In aggiunta a CBFA2T3-GLIS2, circa l’8% dei casi pediatrici non-DS-AMKL portano la fusione NUP98-KDM5A. NUP98, un membro della famiglia delle nucleoporine con attività di transattivazione, fuso a KDM5A, un PHD finger legato a H3K4me3, è stato inizialmente descritto nella AML adulta. Quando introdotto nel midollo osseo murino, questo oncogene di fusione induce un arresto della differenziazione mieloide e i topi sviluppano la LAM con una latenza media di 69 giorni.

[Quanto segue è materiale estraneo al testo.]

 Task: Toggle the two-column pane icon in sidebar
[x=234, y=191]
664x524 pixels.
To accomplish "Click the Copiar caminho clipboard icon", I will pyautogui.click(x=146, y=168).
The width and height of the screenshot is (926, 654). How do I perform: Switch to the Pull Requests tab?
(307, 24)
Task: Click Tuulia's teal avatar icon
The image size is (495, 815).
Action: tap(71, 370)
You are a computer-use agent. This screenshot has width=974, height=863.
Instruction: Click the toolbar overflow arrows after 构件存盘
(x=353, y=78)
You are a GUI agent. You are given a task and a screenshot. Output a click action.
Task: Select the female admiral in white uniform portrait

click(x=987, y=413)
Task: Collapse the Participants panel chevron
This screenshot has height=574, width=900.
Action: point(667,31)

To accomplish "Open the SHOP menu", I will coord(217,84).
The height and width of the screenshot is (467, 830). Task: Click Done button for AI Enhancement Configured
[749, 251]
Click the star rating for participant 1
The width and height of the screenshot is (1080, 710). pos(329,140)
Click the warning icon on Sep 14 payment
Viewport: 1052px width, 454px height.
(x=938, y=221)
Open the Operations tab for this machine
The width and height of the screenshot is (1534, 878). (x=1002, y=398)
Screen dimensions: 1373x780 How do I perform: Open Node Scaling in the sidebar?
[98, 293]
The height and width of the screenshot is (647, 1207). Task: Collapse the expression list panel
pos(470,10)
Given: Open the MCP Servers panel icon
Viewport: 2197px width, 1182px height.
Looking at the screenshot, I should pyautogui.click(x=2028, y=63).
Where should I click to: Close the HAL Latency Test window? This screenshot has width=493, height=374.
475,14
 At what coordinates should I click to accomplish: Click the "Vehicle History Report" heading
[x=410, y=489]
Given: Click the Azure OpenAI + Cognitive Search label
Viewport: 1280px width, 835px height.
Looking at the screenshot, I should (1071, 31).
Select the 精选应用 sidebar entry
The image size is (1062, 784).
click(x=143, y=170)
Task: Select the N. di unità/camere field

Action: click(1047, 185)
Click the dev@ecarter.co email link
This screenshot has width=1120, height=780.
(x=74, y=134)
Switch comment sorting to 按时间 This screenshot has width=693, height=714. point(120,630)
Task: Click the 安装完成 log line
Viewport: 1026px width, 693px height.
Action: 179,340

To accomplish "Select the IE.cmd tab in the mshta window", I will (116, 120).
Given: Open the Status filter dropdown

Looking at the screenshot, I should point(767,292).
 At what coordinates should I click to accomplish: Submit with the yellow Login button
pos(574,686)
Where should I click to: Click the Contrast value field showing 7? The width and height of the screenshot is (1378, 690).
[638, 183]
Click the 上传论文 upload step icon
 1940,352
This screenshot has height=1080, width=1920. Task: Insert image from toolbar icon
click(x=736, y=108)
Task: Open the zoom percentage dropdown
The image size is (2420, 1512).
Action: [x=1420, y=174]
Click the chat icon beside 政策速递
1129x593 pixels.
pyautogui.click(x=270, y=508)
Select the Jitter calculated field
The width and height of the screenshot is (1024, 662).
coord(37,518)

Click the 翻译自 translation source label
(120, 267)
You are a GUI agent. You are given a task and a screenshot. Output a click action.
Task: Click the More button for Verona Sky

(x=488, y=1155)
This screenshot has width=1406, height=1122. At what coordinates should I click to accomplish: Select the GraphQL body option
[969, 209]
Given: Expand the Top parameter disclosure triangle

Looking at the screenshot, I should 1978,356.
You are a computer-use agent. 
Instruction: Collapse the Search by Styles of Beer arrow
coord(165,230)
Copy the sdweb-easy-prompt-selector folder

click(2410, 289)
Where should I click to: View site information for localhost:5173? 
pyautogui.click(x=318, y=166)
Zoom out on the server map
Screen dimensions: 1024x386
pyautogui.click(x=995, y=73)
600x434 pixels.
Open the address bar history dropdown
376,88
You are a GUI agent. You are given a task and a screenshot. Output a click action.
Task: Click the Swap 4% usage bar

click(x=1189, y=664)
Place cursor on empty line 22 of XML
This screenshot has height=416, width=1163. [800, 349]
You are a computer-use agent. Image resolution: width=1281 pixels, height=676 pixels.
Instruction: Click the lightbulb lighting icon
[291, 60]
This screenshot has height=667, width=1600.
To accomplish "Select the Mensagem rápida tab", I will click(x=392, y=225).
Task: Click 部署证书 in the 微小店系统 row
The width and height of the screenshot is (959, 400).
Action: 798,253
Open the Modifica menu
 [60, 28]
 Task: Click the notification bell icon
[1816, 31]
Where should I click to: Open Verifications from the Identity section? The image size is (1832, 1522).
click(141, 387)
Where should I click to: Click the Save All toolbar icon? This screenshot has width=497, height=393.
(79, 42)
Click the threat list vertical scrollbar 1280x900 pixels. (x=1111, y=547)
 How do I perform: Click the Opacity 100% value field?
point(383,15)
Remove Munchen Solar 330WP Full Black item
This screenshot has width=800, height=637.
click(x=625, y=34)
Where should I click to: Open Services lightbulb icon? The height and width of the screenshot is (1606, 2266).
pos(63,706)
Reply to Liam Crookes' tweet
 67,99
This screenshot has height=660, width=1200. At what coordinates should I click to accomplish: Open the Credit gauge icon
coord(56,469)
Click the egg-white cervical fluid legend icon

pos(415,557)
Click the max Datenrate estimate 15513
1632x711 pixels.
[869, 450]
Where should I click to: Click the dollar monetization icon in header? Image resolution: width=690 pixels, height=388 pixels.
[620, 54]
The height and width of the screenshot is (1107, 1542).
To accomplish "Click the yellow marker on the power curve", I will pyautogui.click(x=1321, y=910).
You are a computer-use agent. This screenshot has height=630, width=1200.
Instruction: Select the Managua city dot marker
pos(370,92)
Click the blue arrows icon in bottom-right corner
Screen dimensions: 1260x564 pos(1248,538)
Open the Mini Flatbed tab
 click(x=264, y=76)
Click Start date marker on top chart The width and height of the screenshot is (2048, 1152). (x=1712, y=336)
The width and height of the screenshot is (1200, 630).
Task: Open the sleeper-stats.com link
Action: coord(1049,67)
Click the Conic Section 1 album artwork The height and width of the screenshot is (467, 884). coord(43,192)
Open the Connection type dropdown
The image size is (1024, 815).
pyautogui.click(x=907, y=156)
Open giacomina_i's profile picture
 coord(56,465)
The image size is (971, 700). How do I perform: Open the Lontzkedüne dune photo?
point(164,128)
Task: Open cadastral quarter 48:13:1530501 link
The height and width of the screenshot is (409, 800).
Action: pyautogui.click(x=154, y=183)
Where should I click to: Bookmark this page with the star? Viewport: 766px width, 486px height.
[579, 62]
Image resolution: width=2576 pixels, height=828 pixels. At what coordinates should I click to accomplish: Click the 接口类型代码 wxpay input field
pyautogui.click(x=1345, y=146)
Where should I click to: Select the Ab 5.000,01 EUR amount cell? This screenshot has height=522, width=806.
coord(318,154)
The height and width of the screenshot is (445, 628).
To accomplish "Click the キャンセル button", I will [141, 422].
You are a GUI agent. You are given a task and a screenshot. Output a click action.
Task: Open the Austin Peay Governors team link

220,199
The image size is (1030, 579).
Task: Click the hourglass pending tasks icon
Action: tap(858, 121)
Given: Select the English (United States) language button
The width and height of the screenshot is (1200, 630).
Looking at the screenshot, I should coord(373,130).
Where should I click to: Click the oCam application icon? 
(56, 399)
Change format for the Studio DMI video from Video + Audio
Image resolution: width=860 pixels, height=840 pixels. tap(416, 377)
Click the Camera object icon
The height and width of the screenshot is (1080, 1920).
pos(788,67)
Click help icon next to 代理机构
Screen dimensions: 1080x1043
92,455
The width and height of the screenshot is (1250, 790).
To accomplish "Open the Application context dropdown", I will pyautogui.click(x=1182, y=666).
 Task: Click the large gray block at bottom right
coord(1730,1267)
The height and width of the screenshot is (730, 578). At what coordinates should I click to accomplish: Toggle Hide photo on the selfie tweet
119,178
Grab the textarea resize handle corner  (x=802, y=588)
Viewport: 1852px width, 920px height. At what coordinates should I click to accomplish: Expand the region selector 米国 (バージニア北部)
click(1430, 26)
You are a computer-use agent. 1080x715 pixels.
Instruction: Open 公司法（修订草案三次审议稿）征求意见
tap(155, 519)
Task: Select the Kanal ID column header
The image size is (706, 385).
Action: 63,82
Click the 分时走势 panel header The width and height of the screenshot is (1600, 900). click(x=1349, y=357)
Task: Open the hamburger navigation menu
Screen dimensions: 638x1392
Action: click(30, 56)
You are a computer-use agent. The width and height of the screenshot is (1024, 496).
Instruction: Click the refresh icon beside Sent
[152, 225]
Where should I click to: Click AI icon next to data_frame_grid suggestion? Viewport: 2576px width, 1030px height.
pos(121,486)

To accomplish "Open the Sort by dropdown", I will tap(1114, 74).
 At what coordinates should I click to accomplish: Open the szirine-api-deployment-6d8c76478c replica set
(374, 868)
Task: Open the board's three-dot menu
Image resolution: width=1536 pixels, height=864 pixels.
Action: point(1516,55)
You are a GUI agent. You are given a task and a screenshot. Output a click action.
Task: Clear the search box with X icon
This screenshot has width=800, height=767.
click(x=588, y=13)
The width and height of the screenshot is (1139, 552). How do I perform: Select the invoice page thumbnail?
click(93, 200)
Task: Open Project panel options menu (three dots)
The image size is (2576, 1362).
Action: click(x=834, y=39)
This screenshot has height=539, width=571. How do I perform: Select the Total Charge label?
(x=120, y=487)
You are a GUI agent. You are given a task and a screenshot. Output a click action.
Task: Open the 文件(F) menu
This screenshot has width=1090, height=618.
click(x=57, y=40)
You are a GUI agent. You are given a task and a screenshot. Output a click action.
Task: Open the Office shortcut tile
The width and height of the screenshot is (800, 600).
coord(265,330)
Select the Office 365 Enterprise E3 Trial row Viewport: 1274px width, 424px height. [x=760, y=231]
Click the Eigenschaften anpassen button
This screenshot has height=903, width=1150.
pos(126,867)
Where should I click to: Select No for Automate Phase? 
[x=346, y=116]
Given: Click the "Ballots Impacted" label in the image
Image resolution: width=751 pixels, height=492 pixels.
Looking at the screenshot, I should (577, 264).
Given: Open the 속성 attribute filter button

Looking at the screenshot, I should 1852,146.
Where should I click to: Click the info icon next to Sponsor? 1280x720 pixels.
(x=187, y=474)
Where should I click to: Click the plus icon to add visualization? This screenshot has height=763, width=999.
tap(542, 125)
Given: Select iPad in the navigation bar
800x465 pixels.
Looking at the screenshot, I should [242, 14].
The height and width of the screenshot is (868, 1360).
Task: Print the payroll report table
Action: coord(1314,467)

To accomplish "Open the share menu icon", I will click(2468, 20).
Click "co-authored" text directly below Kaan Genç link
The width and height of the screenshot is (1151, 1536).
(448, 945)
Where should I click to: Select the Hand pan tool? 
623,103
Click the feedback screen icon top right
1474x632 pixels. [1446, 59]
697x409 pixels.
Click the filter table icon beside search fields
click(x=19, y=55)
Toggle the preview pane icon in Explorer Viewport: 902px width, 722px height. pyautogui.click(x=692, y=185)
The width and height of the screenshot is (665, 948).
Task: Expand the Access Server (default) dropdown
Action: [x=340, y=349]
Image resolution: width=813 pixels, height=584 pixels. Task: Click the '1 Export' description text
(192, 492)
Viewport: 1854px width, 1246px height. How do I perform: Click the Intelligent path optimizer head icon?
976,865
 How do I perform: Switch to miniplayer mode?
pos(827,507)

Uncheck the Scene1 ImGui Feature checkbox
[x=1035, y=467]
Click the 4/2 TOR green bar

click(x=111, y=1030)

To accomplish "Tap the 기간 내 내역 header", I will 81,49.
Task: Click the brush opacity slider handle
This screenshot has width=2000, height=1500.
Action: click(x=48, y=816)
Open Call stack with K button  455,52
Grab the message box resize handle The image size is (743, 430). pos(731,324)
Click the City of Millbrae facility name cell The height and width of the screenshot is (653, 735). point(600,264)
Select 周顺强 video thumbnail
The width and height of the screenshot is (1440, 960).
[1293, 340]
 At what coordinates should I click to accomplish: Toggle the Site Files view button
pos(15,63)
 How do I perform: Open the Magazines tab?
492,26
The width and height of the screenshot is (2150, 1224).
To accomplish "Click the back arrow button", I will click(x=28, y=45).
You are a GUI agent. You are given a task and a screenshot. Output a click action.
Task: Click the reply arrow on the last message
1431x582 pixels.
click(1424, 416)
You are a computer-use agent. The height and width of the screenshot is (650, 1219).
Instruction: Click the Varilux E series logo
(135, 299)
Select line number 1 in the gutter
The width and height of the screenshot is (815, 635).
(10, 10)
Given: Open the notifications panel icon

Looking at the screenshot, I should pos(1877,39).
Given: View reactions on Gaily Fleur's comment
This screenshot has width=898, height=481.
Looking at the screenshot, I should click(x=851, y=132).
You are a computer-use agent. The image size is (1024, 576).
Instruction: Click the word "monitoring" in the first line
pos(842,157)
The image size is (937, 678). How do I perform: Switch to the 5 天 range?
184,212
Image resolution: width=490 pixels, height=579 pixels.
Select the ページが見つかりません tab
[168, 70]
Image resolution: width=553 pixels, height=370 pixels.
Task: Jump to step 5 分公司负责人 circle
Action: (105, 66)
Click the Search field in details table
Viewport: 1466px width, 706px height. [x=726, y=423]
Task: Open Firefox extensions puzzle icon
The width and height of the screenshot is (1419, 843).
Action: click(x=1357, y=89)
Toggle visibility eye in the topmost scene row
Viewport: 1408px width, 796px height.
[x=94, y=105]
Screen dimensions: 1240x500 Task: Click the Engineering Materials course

Wang e colleghi hanno dimostrato che questa fusione è legata ai mononucleosomi H3K4me3, mostrando che il dito PHD gioca un ruolo nel puntare la fusione al genoma. È interessante notare che l’analisi microarray ha identificato diverse proteine polycomb che trasportano segni H3K4me3 da trascrivere in risposta alla fusione, mentre i geni housekeeping con segni H3K4me3 costitutivi sono rimasti invariati. I bersagli polycomb interessati, confermati dall’immunoprecipitazione della cromatina, includono geni upregolati nella leucemia MLL-arrangiata come HOXA5, HOXA7, HOXA9, HOXA10, MEIS1 e PBX1. Inoltre, gli autori dimostrano un blocco nel legame PRC2, il complesso che antagonizza le proteine polycomb attraverso la repressione trascrizionale dei geni bersaglio. Pertanto, la fusione NUP98-KDM5A è in grado di impedire il silenziamento di fattori di trascrizione critici che svolgono un ruolo nel mantenimento dello stato di progenitore ematopoietico, simile ai riarrangiamenti del gene MLL. Non è forse sorprendente, quindi, che eventi di fusione MLL-AF9 e MLL-AF10 siano stati rilevati anche in non-DS-AMKL. Poiché queste lesioni si trovano anche in altri sottotipi di AML, è probabile che vi siano ulteriori fattori che contribuiscono allo sviluppo della malattia megacarioblastica. Le mutazioni cooperanti, la cellula bersaglio e il microambiente hanno tutti il potenziale per dirigere il lineage durante il processo di trasformazione.